*Exercise instructions*
Copy the lines of every row below word for word, omitting the pictures from your copy.

Element lookup records:
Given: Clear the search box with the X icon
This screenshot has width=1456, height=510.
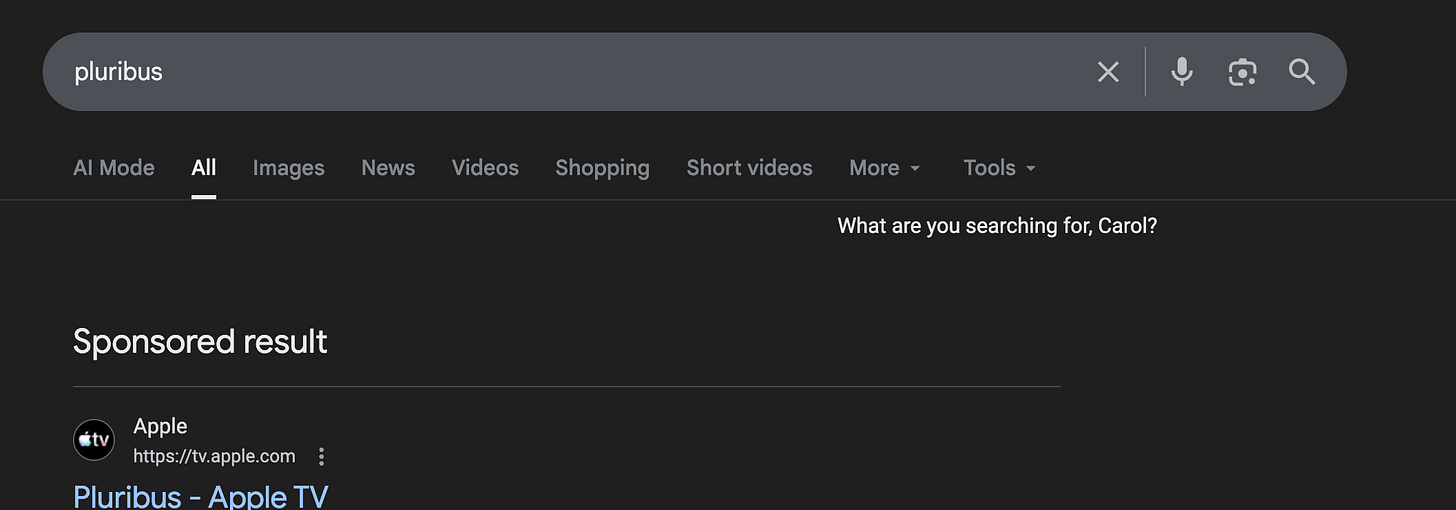Looking at the screenshot, I should coord(1108,72).
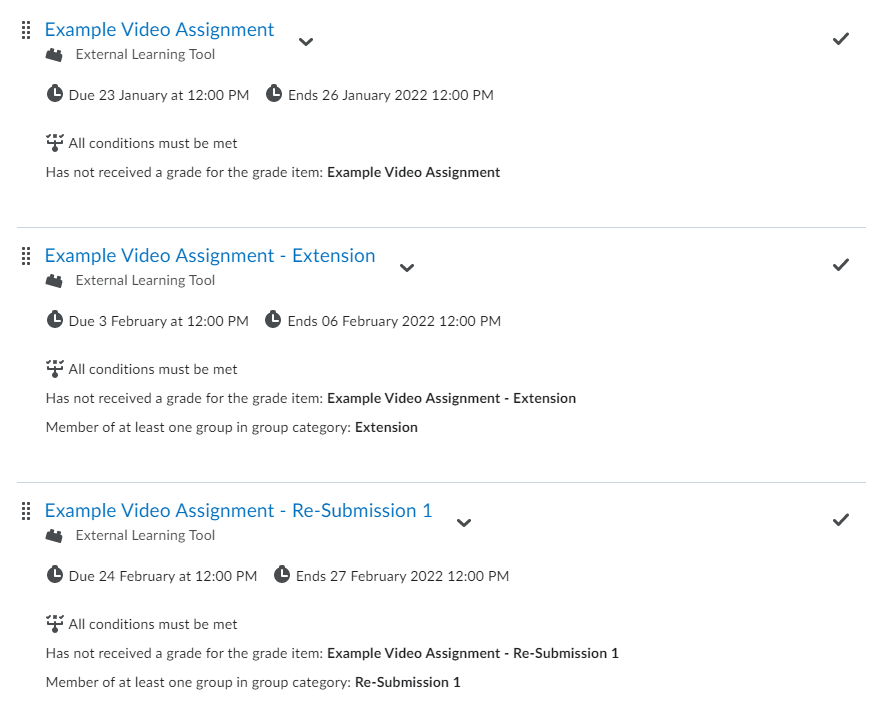This screenshot has height=726, width=886.
Task: Open Example Video Assignment - Re-Submission 1 link
Action: pos(238,511)
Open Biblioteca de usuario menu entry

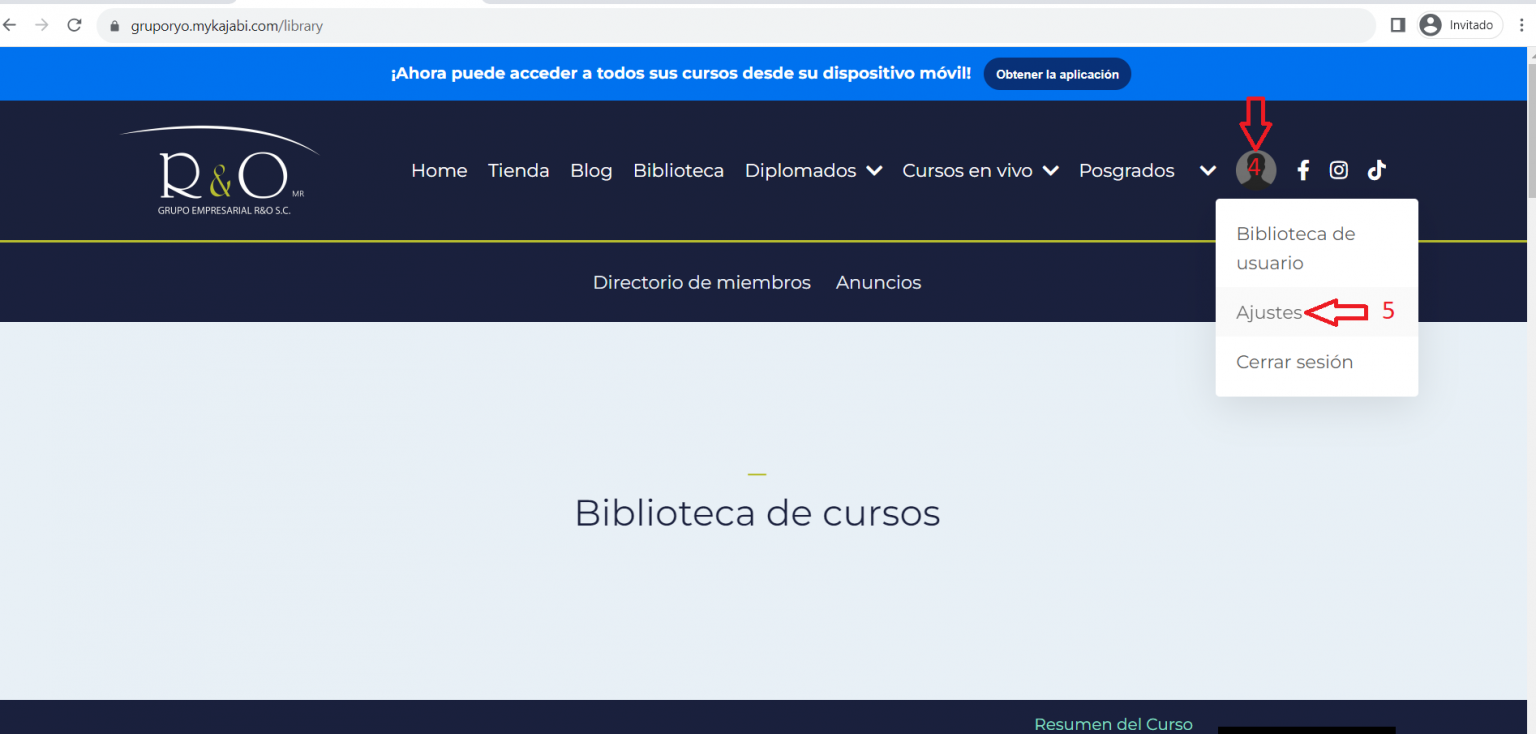click(x=1295, y=248)
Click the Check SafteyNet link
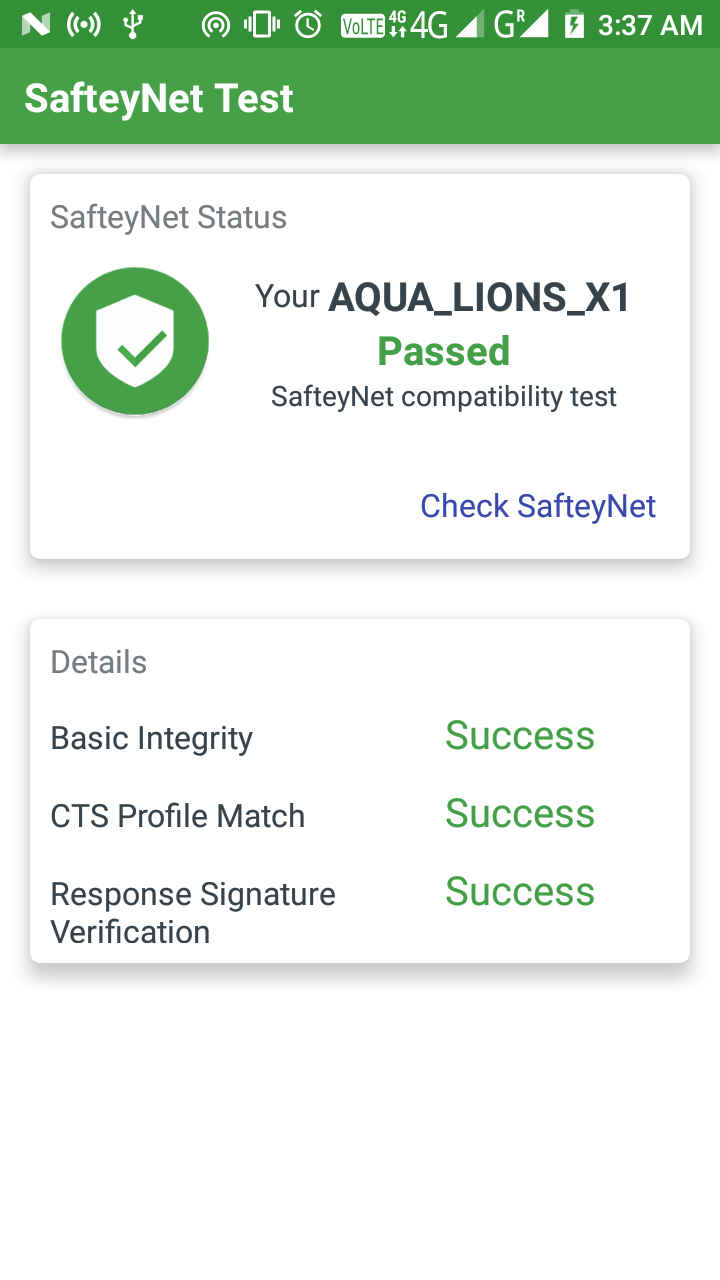This screenshot has width=720, height=1280. click(x=538, y=506)
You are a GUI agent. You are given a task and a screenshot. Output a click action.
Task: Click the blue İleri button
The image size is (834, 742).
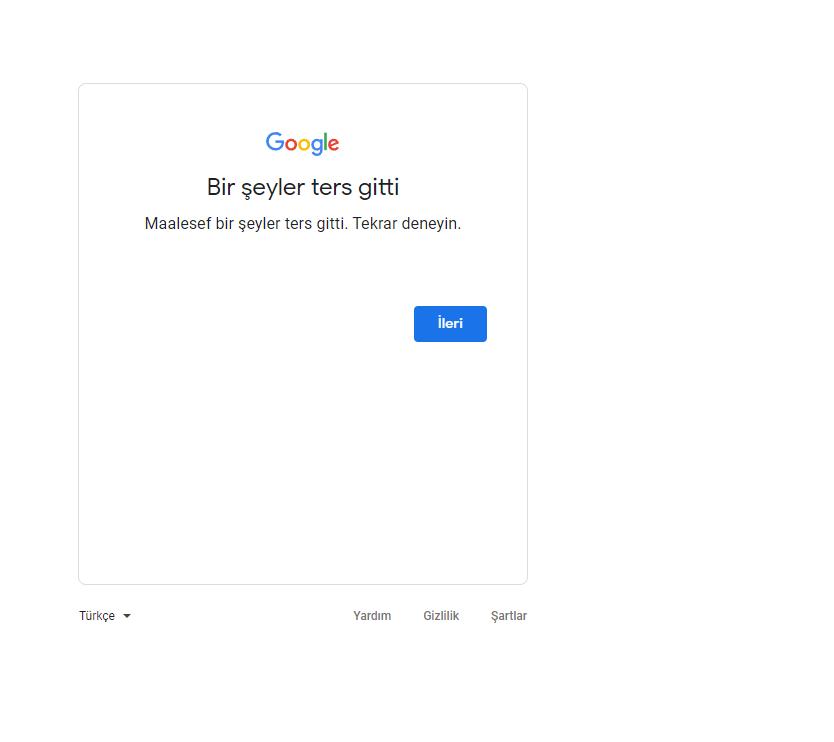(450, 323)
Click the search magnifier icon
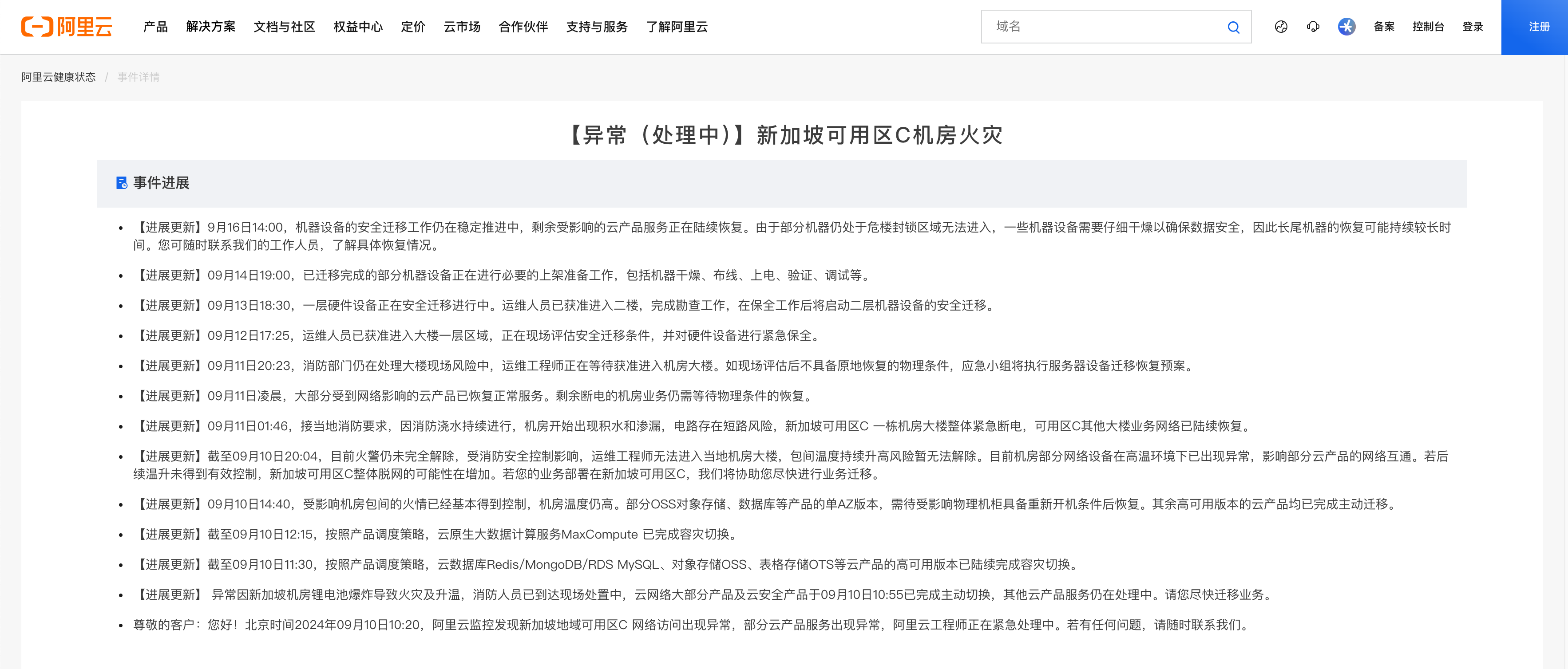Image resolution: width=1568 pixels, height=669 pixels. coord(1233,28)
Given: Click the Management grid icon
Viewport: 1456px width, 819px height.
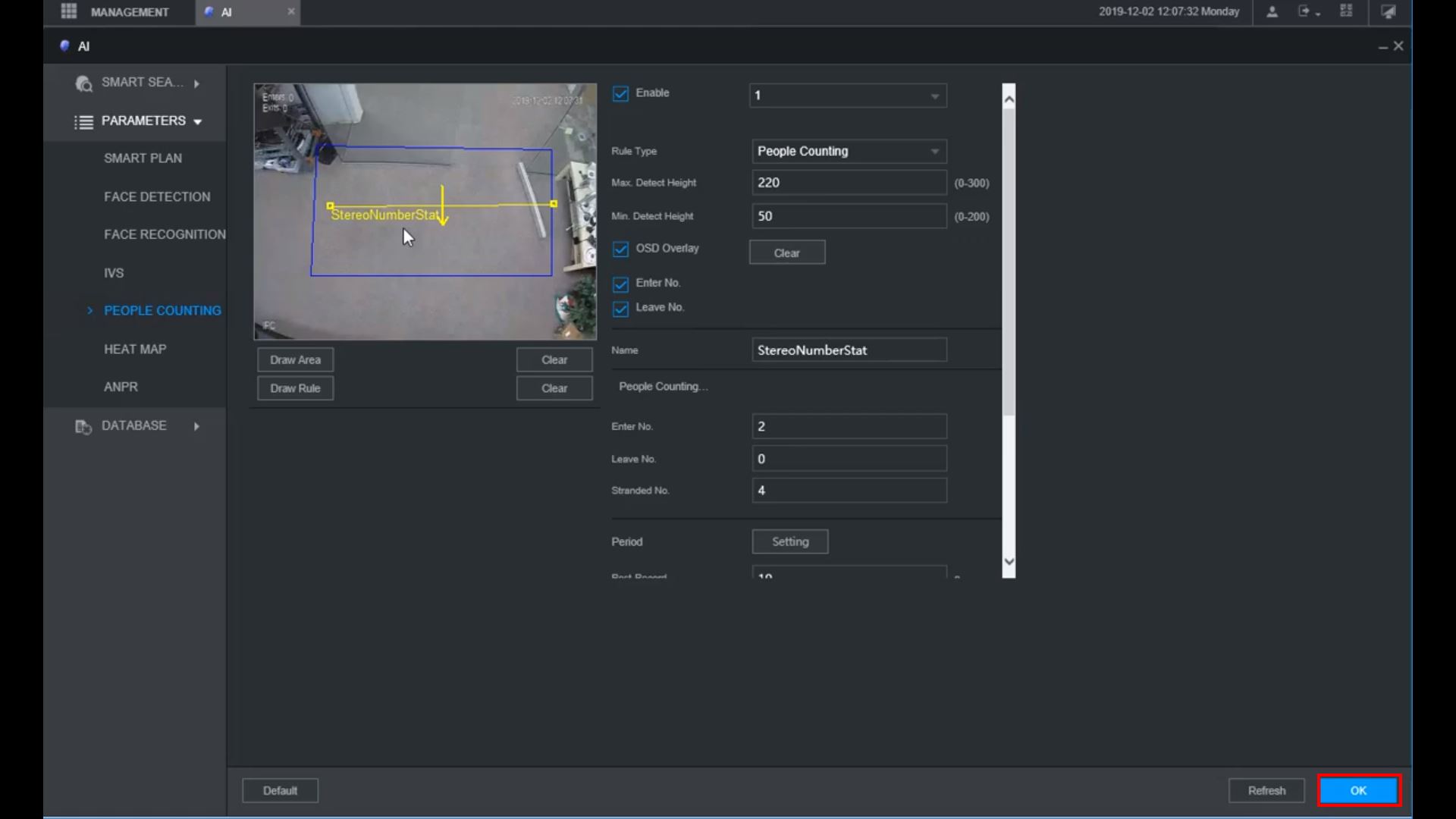Looking at the screenshot, I should click(68, 11).
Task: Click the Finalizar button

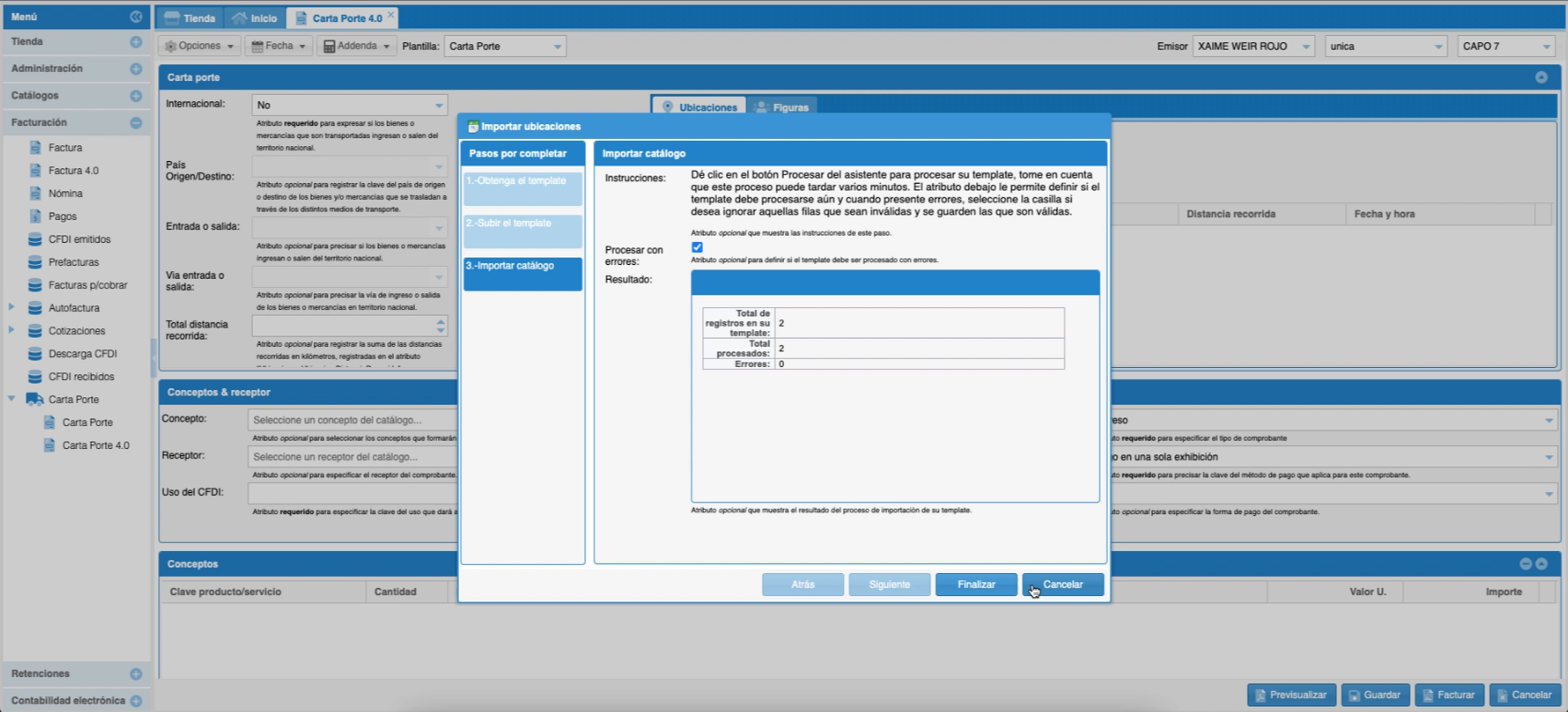Action: point(975,584)
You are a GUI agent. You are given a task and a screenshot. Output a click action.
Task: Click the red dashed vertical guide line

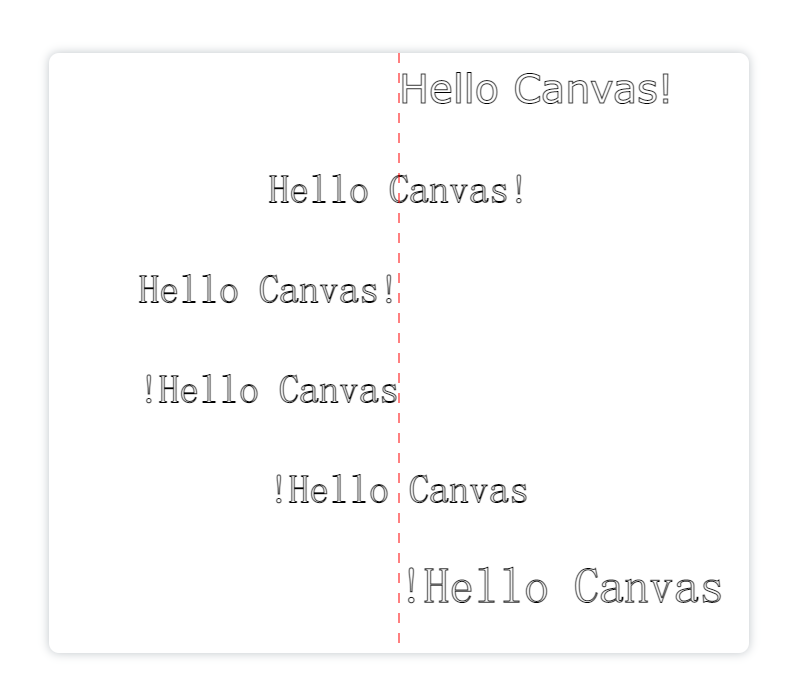(x=399, y=347)
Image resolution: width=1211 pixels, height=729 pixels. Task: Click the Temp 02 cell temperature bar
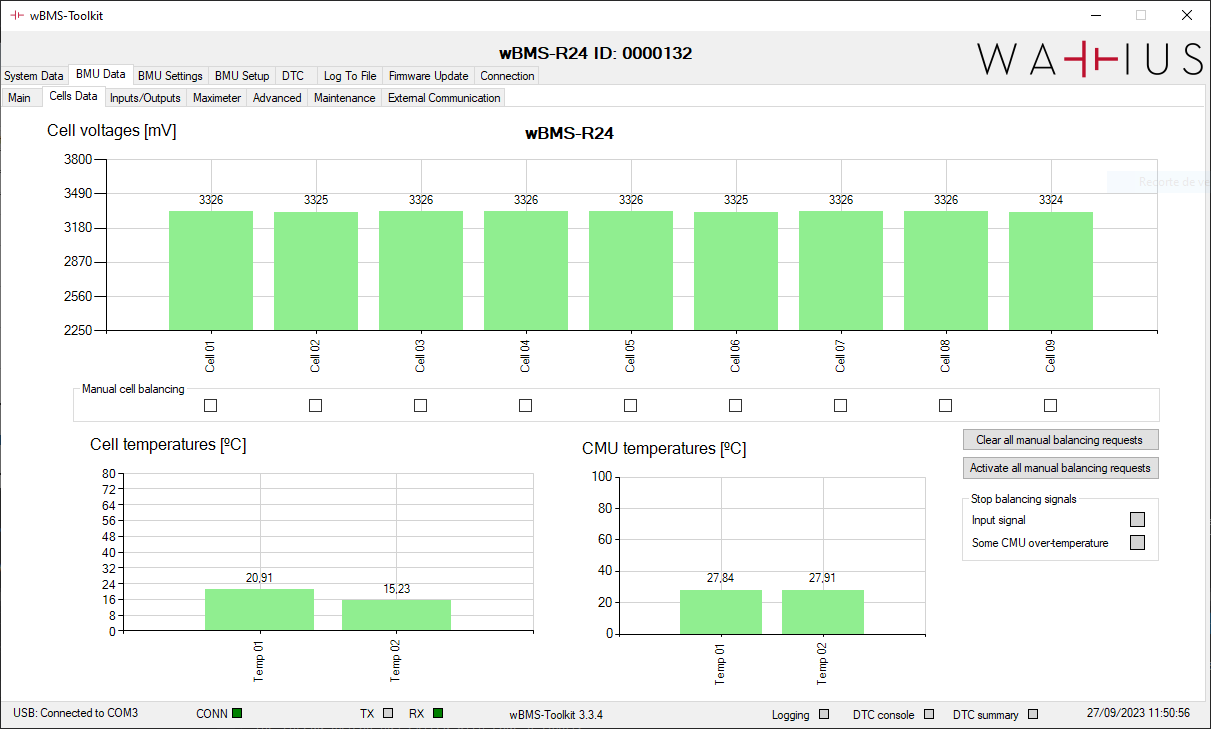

*The completed task*
Given: Clear the search box with the X icon
This screenshot has width=1456, height=510.
Looking at the screenshot, I should coord(1108,72).
This screenshot has height=726, width=886.
Task: Open Example Video Assignment - Re-Submission 1 link
Action: pos(238,511)
Open Biblioteca de usuario menu entry

click(x=1295, y=248)
Click the Check SafteyNet link
This screenshot has width=720, height=1280. click(x=538, y=506)
You are a GUI agent. You are given a task and a screenshot. Output a click action.
Task: Click the blue İleri button
The image size is (834, 742).
(450, 323)
Click the search magnifier icon
Image resolution: width=1568 pixels, height=669 pixels. coord(1233,28)
Given: Click the Management grid icon
Viewport: 1456px width, 819px height.
Looking at the screenshot, I should click(68, 11).
Task: Click the Finalizar button

Action: point(975,584)
You are a GUI agent. You are given a task and a screenshot. Output a click action.
Task: Click the red dashed vertical guide line

(x=399, y=347)
Image resolution: width=1211 pixels, height=729 pixels. Task: Click the Temp 02 cell temperature bar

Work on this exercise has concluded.